L'orage, la crue et l'incendie arrivent d'un endroit que l'on peut regarder venir. Le séisme se distingue parce que ce qui cède, c'est précisément ce sur quoi tu étais debout, et toute la symbolique tient dans cette différence. Les collections anciennes le rapprochent des parties d'une vie que l'on suppose au lieu de les examiner : un emploi censé être toujours là, un arrangement familial que personne n'avait interrogé, une idée de soi que rien n'avait encore mise à l'épreuve.

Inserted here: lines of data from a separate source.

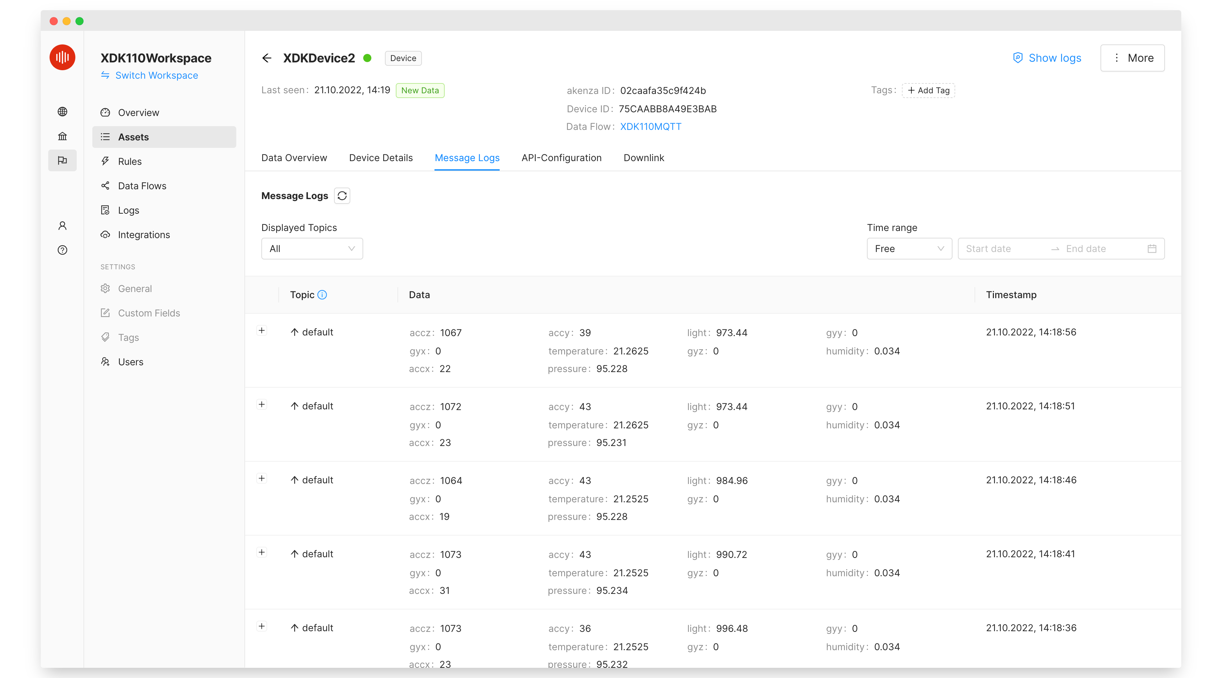Click the Topic info icon
1222x678 pixels.
click(322, 295)
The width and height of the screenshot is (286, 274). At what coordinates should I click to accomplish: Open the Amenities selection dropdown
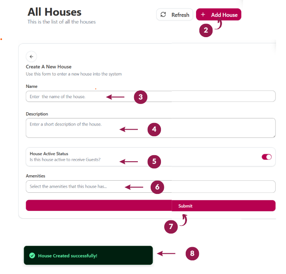tap(150, 187)

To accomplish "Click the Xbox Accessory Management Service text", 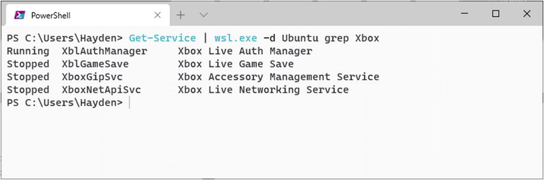I will tap(279, 77).
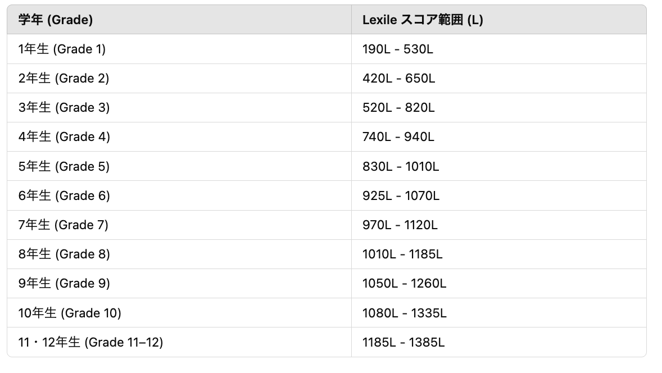Viewport: 662px width, 373px height.
Task: Click the 1010L - 1185L score cell
Action: pos(402,254)
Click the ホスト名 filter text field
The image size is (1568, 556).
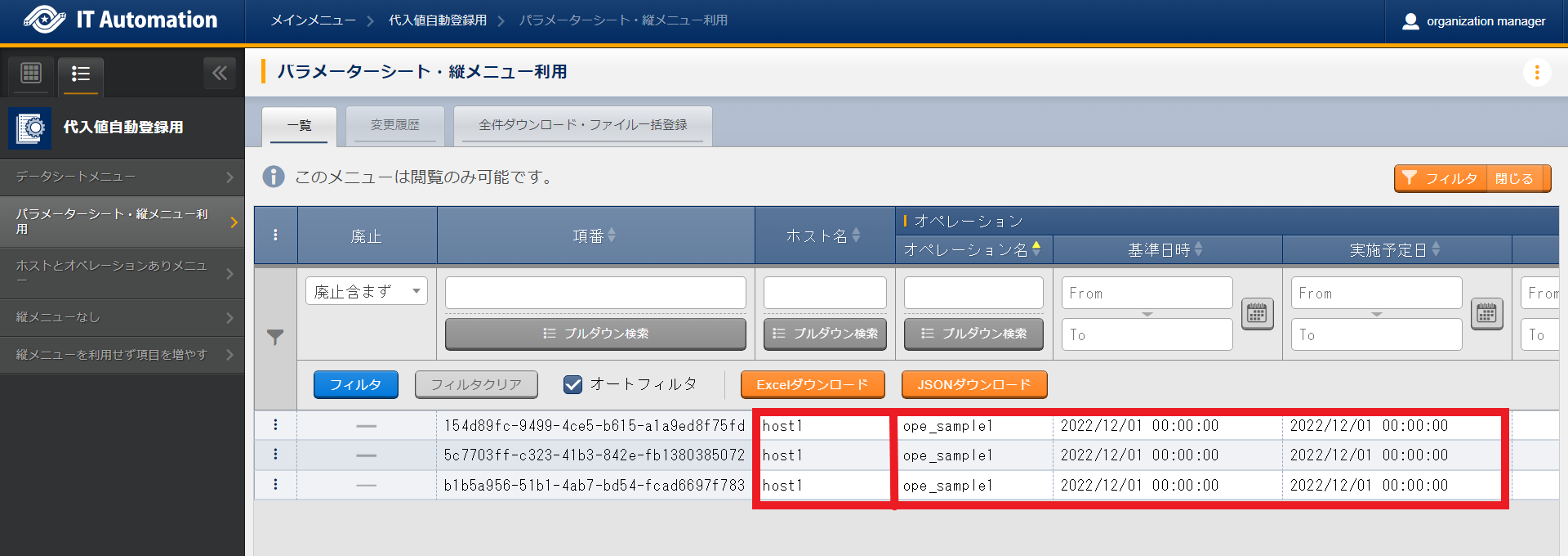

Les récits portent souvent sur l'après plutôt que sur le moment lui-même : se tenir dans une rue à regarder des fissures, vérifier si un bâtiment précis tient encore debout, compter qui est là. Cet accent est pris d'habitude pour un rêve sur ce que tu veux voir survivre à un changement, davantage que sur le changement. Le bâtiment que tu as cherché en premier reste en général l'élément le plus parlant de toute la nuit.
Cette fiche s'adresse à un lecteur général et elle ne convient pas également à chacun. Une personne qui a traversé un séisme au Japon, en Turquie, au Chili, au Népal ou ailleurs le long d'une faille rêve à partir d'un souvenir et non d'une métaphore, et le souvenir passe avant toute lecture symbolique. Il en va de même pour qui a grandi avec le récit familial d'une catastrophe. Dans ce cas, le rêve fait probablement le travail ordinaire de digérer quelque chose de réel, et le ranger sous la rubrique des bouleversements professionnels serait un mauvais usage.